This 0.007 figure is 100 times the number the court gave. Perhaps the opinion had a typographical error -- an adscititious  percentage sign that the court missed when it reissued its opinion (to correct other typographical errors). The error rate is still small and would not affect the court's reasoning.

But the overall proportion of errors and the average-examiner error rate could diverge. The report gives the error proportions for the 9 examiners who made errors as 0.1 (6 of the examiners) and 0.2 (another 3 examiners). Apparently, all of the 9 erroneous examiners evaluated all 10 unknowns. What about the other 156 examiners? Did all of them evaluate all 10? The worst-case scenario is that every one of the 156 error-free examiners answered only one question. That supplies only 156 correct answers. Add this number to the 12 incorrect answers, and we have an error proportion of 12/168 = 0.7 = 7% -- another 100 times larger than the court's number.

However, this worst-case scenario did not occur. The funding report states that "[t]here were 1,496 correct answers, 12 incorrect answers and 142 inconclusive answers." (P. 15). The sum of these numbers of answers is 1,650. Did every examiner answer every question? Apparently so. For this 100% completion rate, the report's emphasis on the examiner average (which is never larger and often smaller than the overall error proportion) is a distinction without a difference.

There is a further issue with the number itself. "Inconclusives" are not correct associations. If every examiner came back with "inconclusive" for every questioned bullet, the researchers hardly could report the zero error rate as validating bullet-matching. 7/ From the trial court's viewpoint, inconclusives just do not count. They do not produce testimony of false associations or of false eliminations. The sensible thing to do, in ascertaining error rates for Daubert purposes, is to toss out all "inconclusives."

Doing so here makes little difference. There were 142 inconclusive answers. (P. 15). If these were merely "not used to calculate the overall average error rates," as the report claims (p. 32), the overall error proportion was 12/(1605 - 142) = 12/1508 = 0.008 -- still very small (but still difficult to interpret in terms of the parameters of accuracy for two-by-two tables).

The report to NIJ discussed another finding that, at first blush, could be relevant to the evidence in this case: "Three of these 35 AFTE certified participants reported a total of four errors, resulting in an error rate of 0.011 for AFTE Certified participants." (P. 30).
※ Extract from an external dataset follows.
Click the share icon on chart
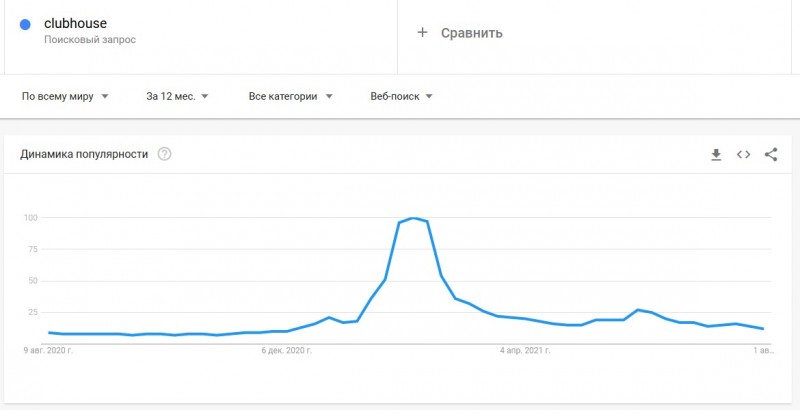Viewport: 800px width, 410px height. click(x=770, y=155)
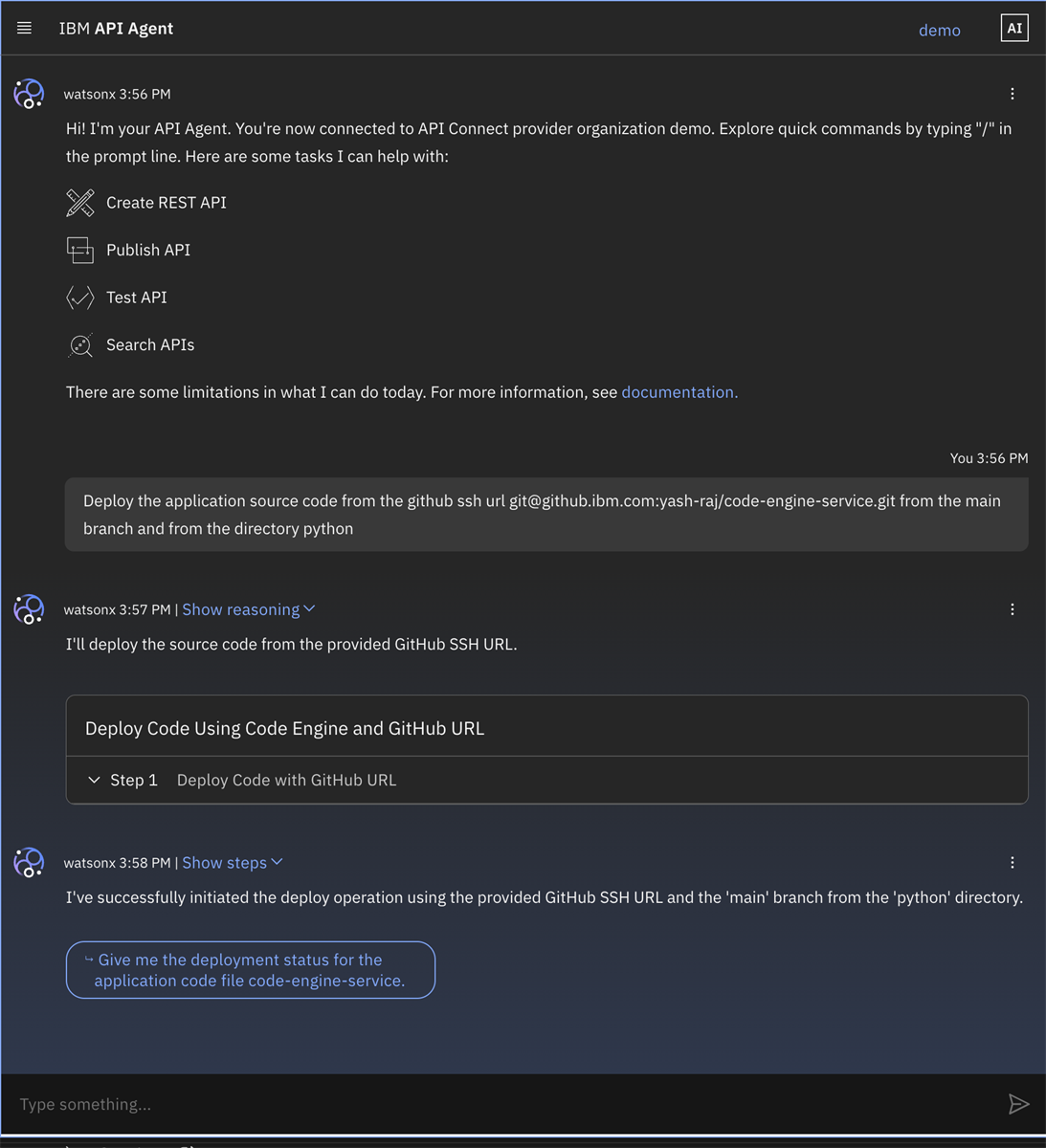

Counter-intuitively, this 1% average is larger than the reported average error rate of 0.007 for all the examiners.

That the certified examiners did worse than the uncertified ones may be a fluke. The standard error in the estimate of the average-examiner error rate was 0.32 (p. 29), which indicates that, despite the observed difference in the sample data, the study does not reveal whether certified examiners generally do better or worse than uncertified ones. 7/

A Potential Error Rate?

Finally, the court's reference to "a potential error rate of less than 1.2%" deserves mention. The "potential error rate" is tricky. Potentially, the error rate of individual practitioners like the ones who volunteered for the study, with no verification step by another examiner, could be larger (or smaller). There is no sharp and certain line that can be drawn for the maximum possible error rate. (Except that it could not be 100%.)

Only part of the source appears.